NB is the malignant tumor that most frequently causes spinal cord compression in children,17 and was found in 5.2% of children with NB aged 0 to 15 years.18 Franks et al.4reported two adult patients with primary spinal involvement and three adolescent patients (aged 15, 17, and 18 years) with spinal metastases. The two patients with primary spinal involvement were diagnosed at stage 2 disease according to the International Neuroblastoma Staging System (INSS stage 2A: localized tumor with incomplete gross resection; stage 2B: localized tumor with complete or incomplete gross resection and positive ipsilateral nonadherent lymph nodes).19 One patient, aged 20 years, had NB of the thoracic spine, which was treated with surgery, chemotherapy, and radiation. Clinical remission was maintained up to the last reported follow-up 24 months after diagnosis. The second patient, aged 33 years, was treated with surgery and radiation for an epidural NB (level not specified). Disease progressed after two years and five months, and death ensued after just over four years.
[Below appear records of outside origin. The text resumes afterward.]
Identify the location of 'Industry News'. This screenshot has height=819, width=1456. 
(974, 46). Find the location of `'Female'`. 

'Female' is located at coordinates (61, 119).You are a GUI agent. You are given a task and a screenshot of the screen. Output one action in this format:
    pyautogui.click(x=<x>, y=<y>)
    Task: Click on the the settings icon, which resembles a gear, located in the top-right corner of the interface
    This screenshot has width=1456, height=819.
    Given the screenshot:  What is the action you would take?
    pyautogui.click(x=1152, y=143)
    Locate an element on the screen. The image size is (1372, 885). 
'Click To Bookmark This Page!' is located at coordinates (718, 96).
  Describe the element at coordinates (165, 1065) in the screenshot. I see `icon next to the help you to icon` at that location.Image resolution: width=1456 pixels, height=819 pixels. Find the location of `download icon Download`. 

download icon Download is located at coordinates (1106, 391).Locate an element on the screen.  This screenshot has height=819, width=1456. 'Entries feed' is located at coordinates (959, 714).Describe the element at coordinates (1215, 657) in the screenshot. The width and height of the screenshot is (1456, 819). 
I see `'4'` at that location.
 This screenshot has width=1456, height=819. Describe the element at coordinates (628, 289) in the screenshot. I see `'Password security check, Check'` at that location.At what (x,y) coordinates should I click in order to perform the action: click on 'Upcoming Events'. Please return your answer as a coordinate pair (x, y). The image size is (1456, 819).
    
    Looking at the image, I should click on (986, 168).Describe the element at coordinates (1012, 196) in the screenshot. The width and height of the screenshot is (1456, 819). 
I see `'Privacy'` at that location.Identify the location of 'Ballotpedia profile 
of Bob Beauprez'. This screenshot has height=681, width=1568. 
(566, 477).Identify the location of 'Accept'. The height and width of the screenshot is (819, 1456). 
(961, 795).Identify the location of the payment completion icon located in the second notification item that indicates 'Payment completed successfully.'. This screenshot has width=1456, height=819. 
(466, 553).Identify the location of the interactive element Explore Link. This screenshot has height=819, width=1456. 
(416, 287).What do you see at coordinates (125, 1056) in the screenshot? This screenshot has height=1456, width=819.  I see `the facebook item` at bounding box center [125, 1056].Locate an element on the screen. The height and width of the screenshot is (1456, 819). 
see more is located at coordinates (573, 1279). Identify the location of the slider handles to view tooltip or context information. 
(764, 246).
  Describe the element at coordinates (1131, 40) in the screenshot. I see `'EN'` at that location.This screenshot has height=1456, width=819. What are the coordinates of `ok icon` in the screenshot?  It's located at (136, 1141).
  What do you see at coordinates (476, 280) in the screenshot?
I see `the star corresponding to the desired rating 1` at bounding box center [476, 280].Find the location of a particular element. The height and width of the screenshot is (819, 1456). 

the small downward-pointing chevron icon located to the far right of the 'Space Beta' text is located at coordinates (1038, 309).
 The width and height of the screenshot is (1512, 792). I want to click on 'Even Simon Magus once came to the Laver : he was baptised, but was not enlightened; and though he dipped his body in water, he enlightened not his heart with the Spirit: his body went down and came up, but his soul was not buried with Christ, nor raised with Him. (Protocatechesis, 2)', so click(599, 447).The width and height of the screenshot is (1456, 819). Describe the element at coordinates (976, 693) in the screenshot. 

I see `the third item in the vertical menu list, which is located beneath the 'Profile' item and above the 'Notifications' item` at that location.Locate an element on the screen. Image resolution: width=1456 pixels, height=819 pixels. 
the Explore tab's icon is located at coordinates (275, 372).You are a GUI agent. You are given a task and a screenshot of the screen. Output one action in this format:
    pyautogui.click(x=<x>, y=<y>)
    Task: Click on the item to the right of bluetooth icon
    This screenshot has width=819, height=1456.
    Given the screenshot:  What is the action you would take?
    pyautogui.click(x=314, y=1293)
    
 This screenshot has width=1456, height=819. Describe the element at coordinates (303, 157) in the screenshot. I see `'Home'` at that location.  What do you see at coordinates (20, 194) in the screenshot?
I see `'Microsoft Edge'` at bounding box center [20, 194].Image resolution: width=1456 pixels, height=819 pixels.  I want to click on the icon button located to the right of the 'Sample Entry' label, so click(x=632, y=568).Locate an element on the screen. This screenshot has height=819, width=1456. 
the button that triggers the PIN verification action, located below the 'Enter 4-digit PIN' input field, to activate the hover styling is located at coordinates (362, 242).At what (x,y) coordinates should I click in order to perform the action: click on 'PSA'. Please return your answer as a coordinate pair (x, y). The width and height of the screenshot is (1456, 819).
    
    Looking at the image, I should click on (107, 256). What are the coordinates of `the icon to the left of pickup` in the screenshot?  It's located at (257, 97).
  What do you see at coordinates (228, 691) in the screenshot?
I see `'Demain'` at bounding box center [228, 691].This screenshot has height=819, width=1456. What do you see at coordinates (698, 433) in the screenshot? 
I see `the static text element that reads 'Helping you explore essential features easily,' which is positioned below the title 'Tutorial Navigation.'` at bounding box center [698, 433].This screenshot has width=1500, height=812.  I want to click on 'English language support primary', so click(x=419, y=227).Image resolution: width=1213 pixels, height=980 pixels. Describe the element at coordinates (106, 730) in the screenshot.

In our case, acute paraparesis owing to dorsal compression of the spinal cord was treated with emergency laminectomy and tumor resection, a well-tolerated procedure in adults.20 In children, however, spinal surgery or radiotherapy may cause late spinal deformities.21 This may be prevented by offering pediatric patients with epidural compression chemotherapy as first-line treatment, which usually results in partial or even full recovery of neurologic deficits. Hence, the role of decompressive surgery as the first therapy step has come under debate.22 Nevertheless, decompressive surgery can alleviate rapidly evolving paresis in children and adults or improve neurologic functioning of pediatric patients with poor recovery after chemotherapy.22


We have presented the case, management, and follow-up of an elderly patient with spinal cord compression by disseminated NB. Our multidisciplinary approach with immediate surgical decompression of the spinal cord, locoregional radiotherapy, and systemic chemotherapy controlled disease progress in the spine so that the patient was able to recover partially from paraparesis and remained able to walk. Despite combined therapy, however, NB in adults still has a poor prognosis for survival.